• TASK TO COMPLETE: Write out all the records again, switching each "Tap" to "Press" and leaving everything else as it is. Leave the pictures out.

[Pointing data for screenshots]
::::::::::

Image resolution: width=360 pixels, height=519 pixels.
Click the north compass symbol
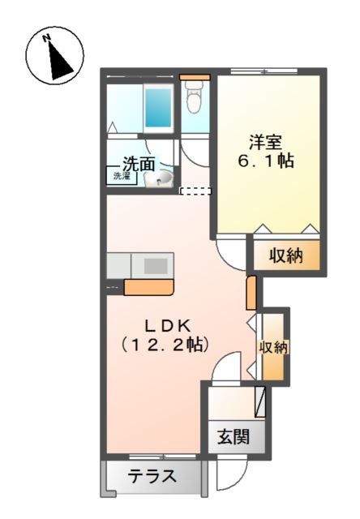pos(54,54)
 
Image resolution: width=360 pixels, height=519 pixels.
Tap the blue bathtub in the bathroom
pos(156,106)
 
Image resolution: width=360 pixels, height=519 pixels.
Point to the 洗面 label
pos(139,164)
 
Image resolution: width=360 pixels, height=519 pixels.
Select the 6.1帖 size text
pos(266,161)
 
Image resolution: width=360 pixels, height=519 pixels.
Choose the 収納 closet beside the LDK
pos(273,347)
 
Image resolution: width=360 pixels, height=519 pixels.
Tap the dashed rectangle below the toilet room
pos(195,191)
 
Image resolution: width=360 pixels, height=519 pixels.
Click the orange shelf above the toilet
pos(195,78)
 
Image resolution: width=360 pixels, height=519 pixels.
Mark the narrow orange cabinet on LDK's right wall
pos(251,293)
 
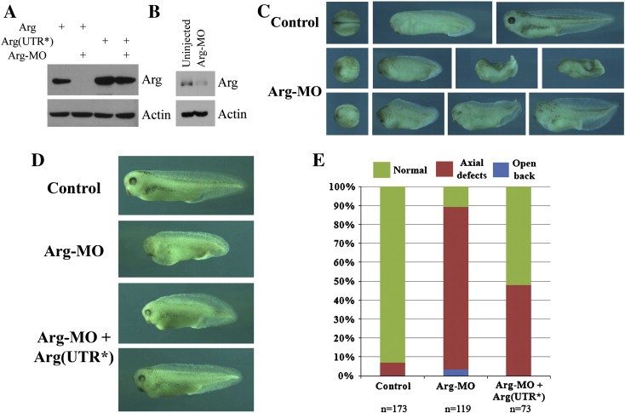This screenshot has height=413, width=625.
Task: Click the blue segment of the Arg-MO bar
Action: point(456,372)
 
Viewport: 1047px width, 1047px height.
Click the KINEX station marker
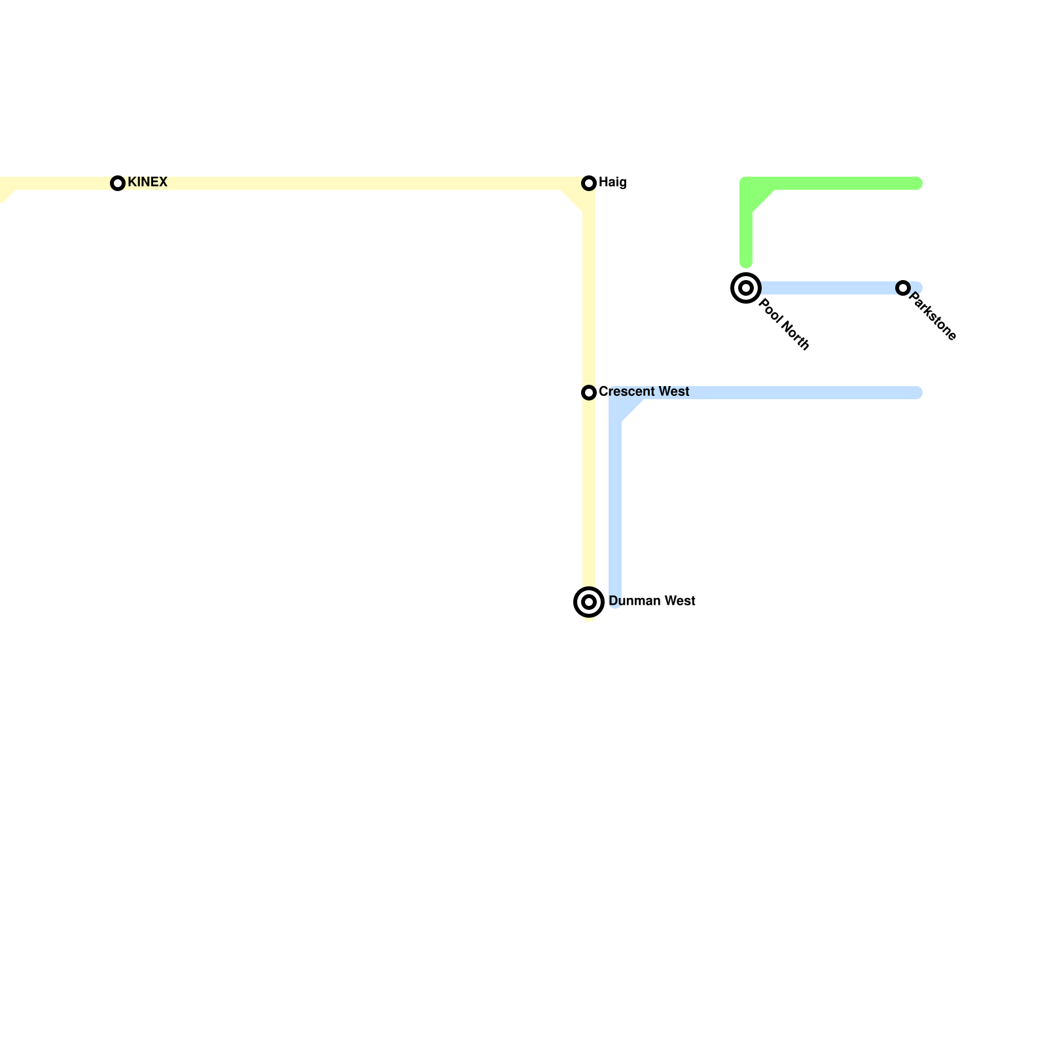click(118, 183)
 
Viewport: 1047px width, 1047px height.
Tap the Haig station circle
click(589, 183)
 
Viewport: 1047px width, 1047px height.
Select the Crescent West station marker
click(589, 393)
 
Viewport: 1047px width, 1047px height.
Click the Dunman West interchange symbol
click(589, 601)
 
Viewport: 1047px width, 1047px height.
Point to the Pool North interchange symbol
click(745, 288)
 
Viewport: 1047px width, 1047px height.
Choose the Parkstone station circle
click(903, 288)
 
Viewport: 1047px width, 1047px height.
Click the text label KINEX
click(147, 182)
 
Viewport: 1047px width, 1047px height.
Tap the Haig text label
click(612, 183)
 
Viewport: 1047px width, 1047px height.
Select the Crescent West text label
click(644, 391)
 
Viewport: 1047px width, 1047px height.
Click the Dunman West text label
click(652, 601)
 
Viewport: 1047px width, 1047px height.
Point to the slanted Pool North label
click(785, 325)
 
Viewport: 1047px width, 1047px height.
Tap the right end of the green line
click(917, 183)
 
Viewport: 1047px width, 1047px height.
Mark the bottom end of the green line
click(746, 263)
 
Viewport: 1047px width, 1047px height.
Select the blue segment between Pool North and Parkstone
click(825, 288)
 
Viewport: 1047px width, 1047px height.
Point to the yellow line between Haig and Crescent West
click(589, 288)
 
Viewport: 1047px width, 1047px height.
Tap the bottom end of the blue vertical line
click(615, 603)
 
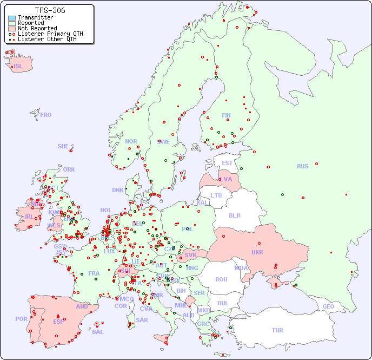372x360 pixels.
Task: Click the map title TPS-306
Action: point(50,10)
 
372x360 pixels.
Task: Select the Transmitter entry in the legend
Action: point(35,17)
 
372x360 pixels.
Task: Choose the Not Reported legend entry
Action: point(37,28)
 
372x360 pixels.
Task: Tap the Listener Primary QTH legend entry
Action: point(50,34)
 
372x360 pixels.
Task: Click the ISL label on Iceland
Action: point(18,67)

::::::::::

• CORRECT ANSWER:
Image resolution: width=360 pixels, height=519 pixels.
Click the north compass symbol
pos(54,54)
 
Image resolution: width=360 pixels, height=519 pixels.
Press the blue bathtub in the bathroom
pos(156,106)
 
Image resolution: width=360 pixels, height=519 pixels.
Point to the 洗面 label
pos(139,164)
 
Image resolution: width=360 pixels, height=519 pixels.
Select the 6.1帖 size text
pos(266,161)
 
Image resolution: width=360 pixels, height=519 pixels.
Choose the 収納 closet beside the LDK
pos(273,347)
 
Image resolution: width=360 pixels, height=519 pixels.
Press the dashed rectangle below the toilet room
pos(195,191)
 
Image resolution: width=360 pixels, height=519 pixels.
Click the orange shelf above the toilet
pos(195,78)
 
Image resolution: width=360 pixels, height=519 pixels.
Mark the narrow orange cabinet on LDK's right wall
pos(251,293)
 
This screenshot has height=413, width=625.
Task: Click the blue segment of the Arg-MO bar
Action: point(456,372)
 
Viewport: 1047px width, 1047px height.
Click the KINEX station marker
click(118, 183)
 
Viewport: 1047px width, 1047px height.
Press the Haig station circle
click(589, 183)
 
Viewport: 1047px width, 1047px height.
Select the Crescent West station marker
click(589, 393)
 
Viewport: 1047px width, 1047px height.
Click the Dunman West interchange symbol
click(589, 601)
 
Viewport: 1047px width, 1047px height.
Point to the Pool North interchange symbol
click(745, 288)
 
Viewport: 1047px width, 1047px height.
Choose the Parkstone station circle
click(903, 288)
 
Viewport: 1047px width, 1047px height.
Click the text label KINEX
click(147, 182)
 
Viewport: 1047px width, 1047px height.
Press the Haig text label
click(612, 183)
 
Viewport: 1047px width, 1047px height.
Select the Crescent West text label
click(644, 391)
 
Viewport: 1047px width, 1047px height.
Click the Dunman West text label
click(652, 601)
 
Viewport: 1047px width, 1047px height.
Point to the slanted Pool North label
click(785, 325)
 
Viewport: 1047px width, 1047px height.
Press the right end of the green line
click(917, 183)
 
Viewport: 1047px width, 1047px height.
Mark the bottom end of the green line
click(746, 263)
 
Viewport: 1047px width, 1047px height.
Select the blue segment between Pool North and Parkstone
click(825, 288)
 
Viewport: 1047px width, 1047px height.
Point to the yellow line between Haig and Crescent West
click(589, 288)
 
Viewport: 1047px width, 1047px height.
Press the bottom end of the blue vertical line
click(615, 603)
 
372x360 pixels.
Task: Click the map title TPS-306
Action: point(50,10)
 
372x360 pixels.
Task: Select the Transmitter entry in the legend
Action: point(35,17)
 
372x360 pixels.
Task: Choose the Not Reported legend entry
Action: point(37,28)
 
372x360 pixels.
Task: Press the Listener Primary QTH legend entry
Action: point(50,34)
 
372x360 pixels.
Task: Click the ISL label on Iceland
Action: point(18,67)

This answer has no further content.